[[ Data excerpts, beginning ]]

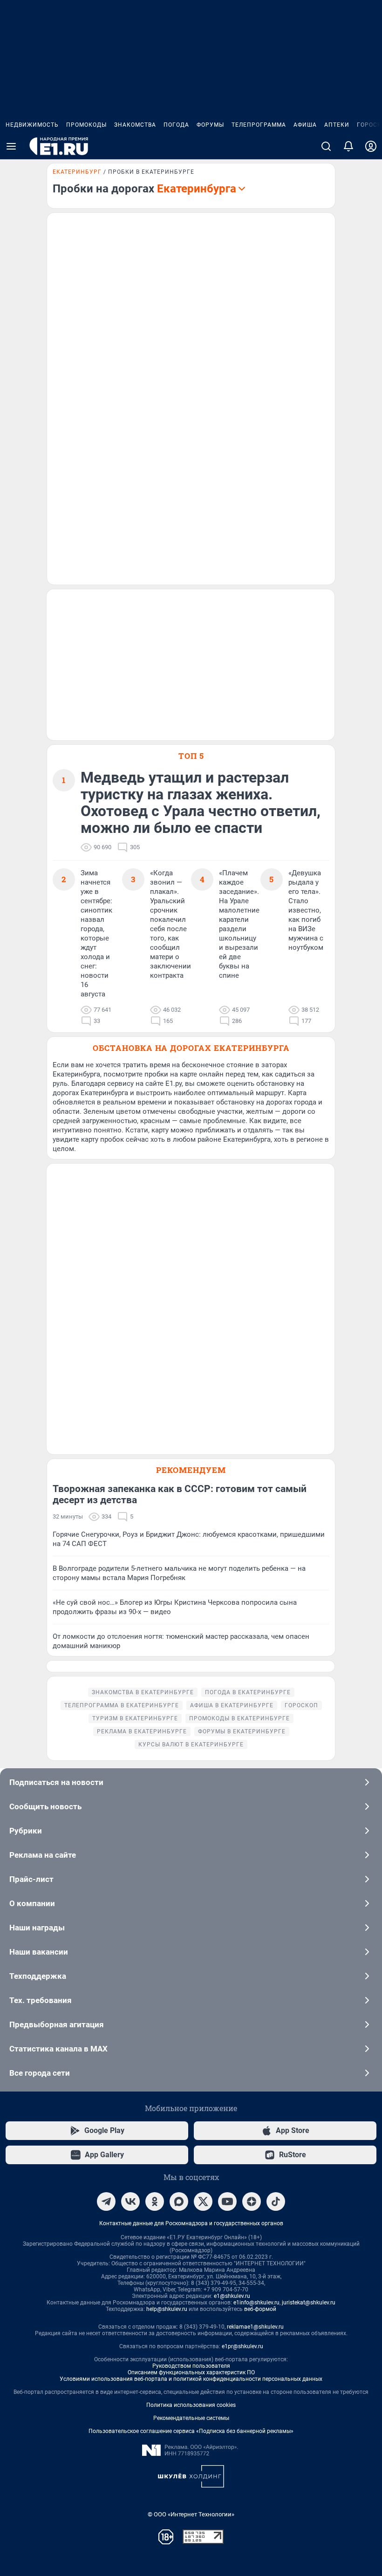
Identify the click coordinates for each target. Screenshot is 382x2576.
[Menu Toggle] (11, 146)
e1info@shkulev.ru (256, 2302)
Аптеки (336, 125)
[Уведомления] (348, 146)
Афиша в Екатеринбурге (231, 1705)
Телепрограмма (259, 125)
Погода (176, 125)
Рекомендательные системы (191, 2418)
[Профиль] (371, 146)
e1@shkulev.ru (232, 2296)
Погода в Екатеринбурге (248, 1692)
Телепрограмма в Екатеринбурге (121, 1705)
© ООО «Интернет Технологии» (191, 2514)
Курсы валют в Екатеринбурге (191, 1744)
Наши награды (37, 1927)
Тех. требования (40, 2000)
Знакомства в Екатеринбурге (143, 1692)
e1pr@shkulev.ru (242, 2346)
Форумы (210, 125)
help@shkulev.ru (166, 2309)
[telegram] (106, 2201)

[[ Data excerpts, end ]]
[[ Data excerpts, beginning ]]

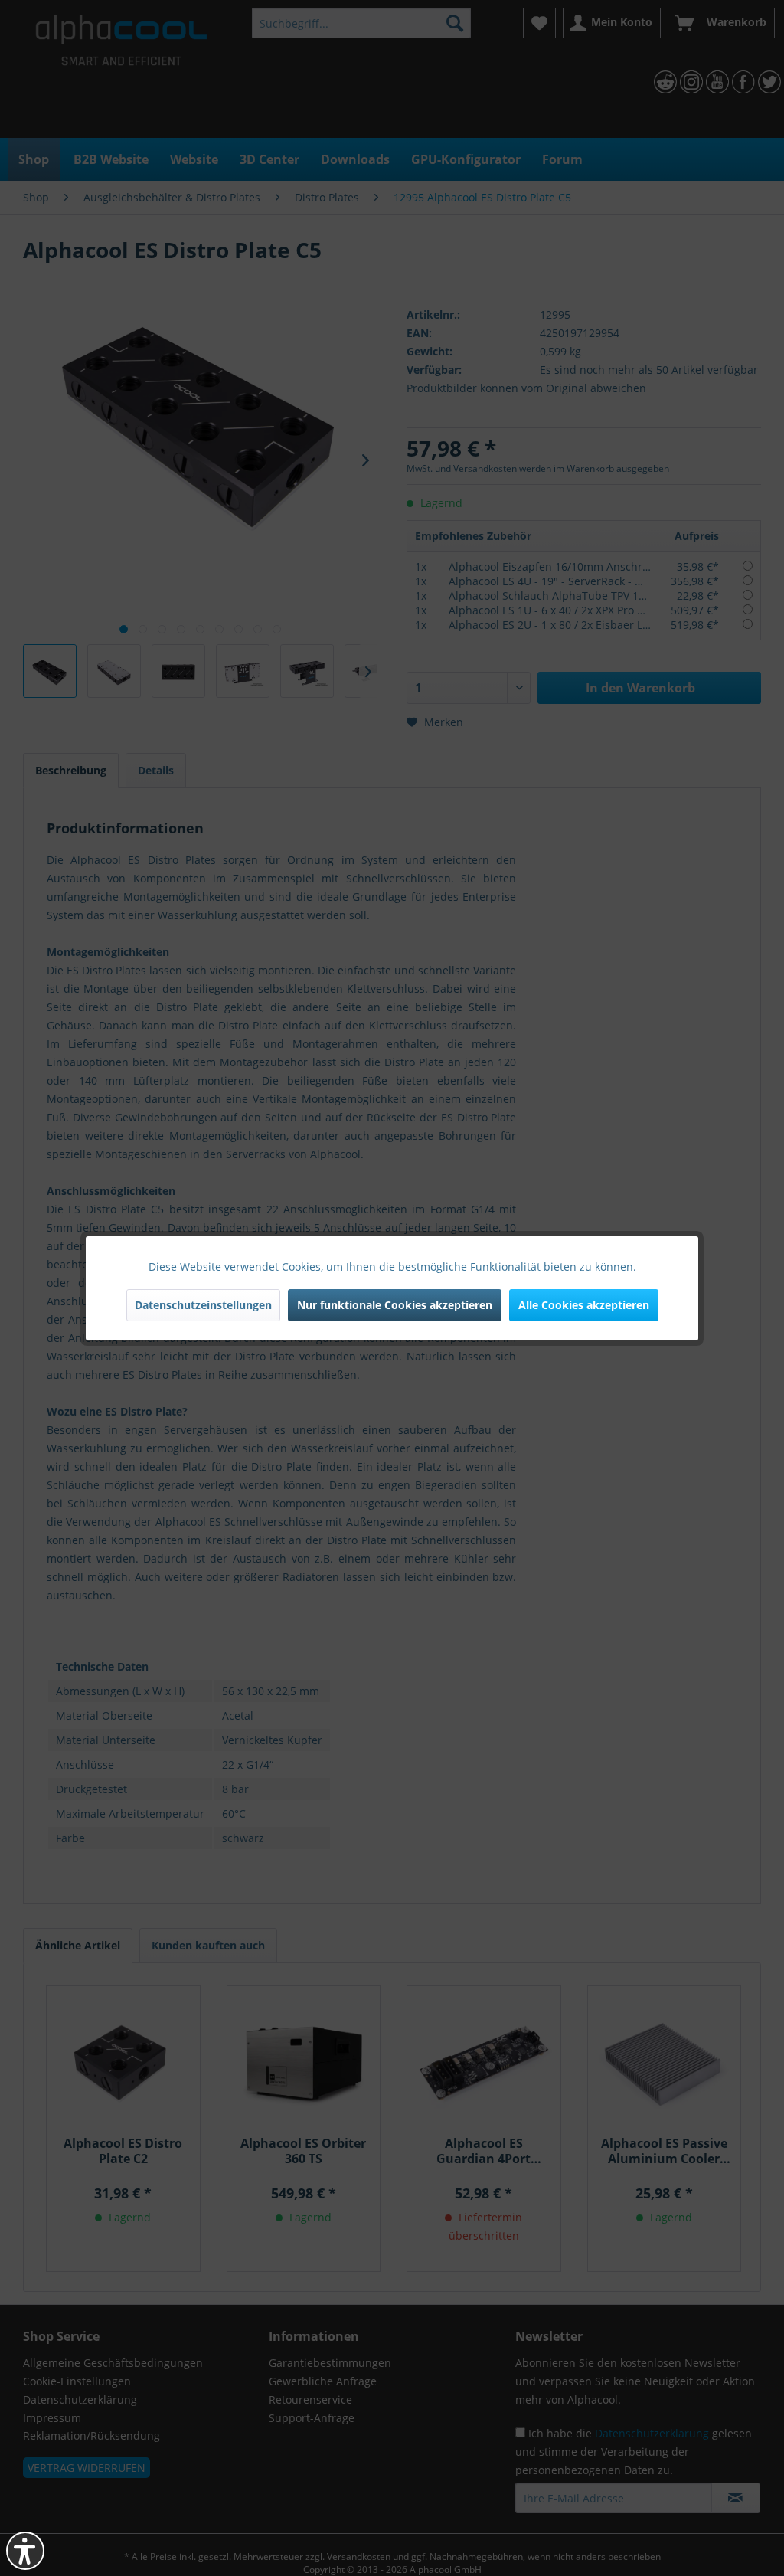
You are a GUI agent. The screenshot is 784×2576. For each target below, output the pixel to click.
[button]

[[ Data excerpts, end ]]
[[ Data excerpts, beginning ]]

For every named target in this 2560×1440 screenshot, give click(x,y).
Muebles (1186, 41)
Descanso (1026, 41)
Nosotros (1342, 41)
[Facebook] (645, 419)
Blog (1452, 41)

[[ Data excerpts, end ]]

Here the job is to set down exactly the lines of the material above that fall between the one with "[Уведомления] (348, 146)" and the one with "Телепрограмма в Екатеринбурге (121, 1705)", inclusive, and nothing beyond them.

[Уведомления] (348, 146)
Афиша в Екатеринбурге (231, 1705)
Телепрограмма (259, 125)
Погода (176, 125)
Рекомендательные системы (191, 2418)
[Профиль] (371, 146)
e1@shkulev.ru (232, 2296)
Погода в Екатеринбурге (248, 1692)
Телепрограмма в Екатеринбурге (121, 1705)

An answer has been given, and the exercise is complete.